(Data records)

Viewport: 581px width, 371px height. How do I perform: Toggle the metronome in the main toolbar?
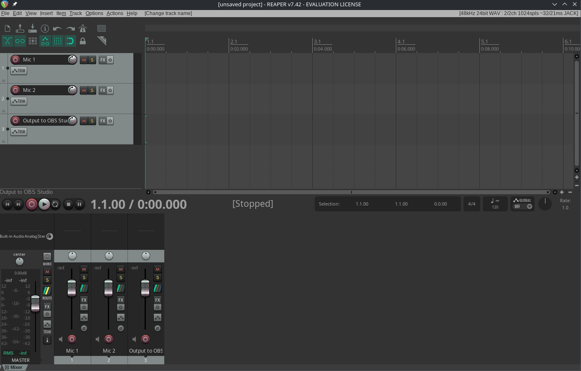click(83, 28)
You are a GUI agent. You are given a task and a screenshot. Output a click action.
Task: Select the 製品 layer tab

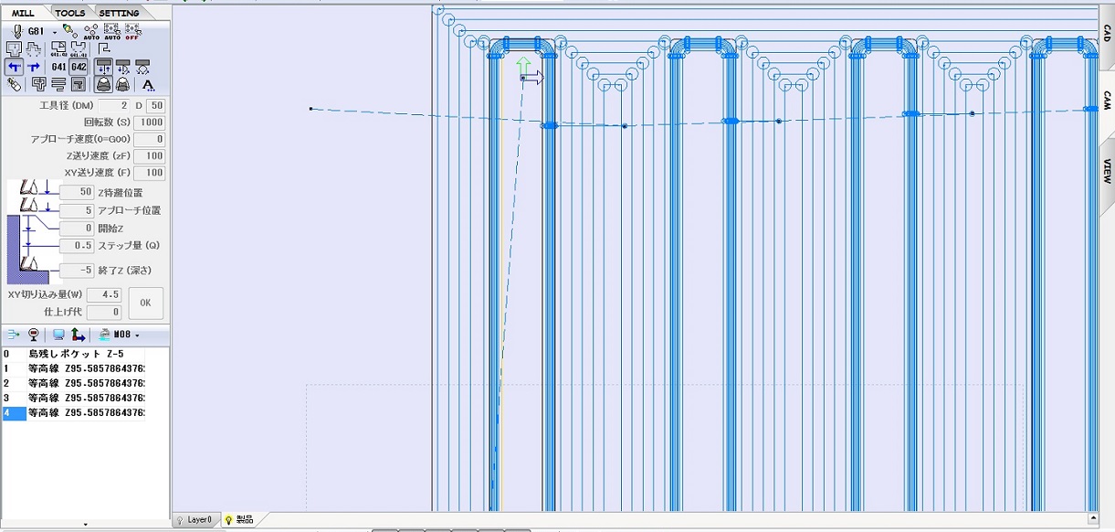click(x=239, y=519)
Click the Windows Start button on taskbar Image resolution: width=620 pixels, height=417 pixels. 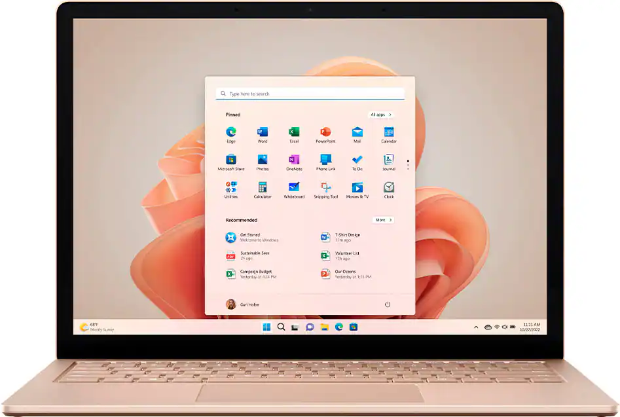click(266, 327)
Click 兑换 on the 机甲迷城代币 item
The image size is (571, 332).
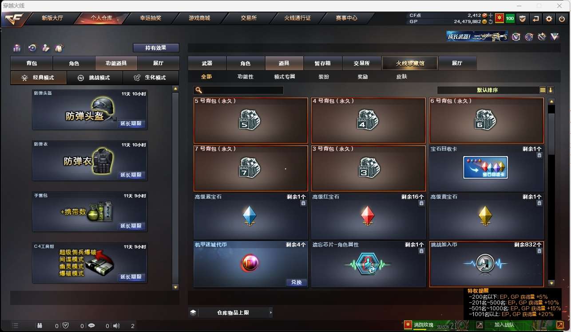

(End Data records)

### Work order
Every line from the one containing "Click 兑换 on the 机甲迷城代币 item" to the end of the material above is to be returned exactly, with the pictures left out.

### Written response
Click 兑换 on the 机甲迷城代币 item
The image size is (571, 332).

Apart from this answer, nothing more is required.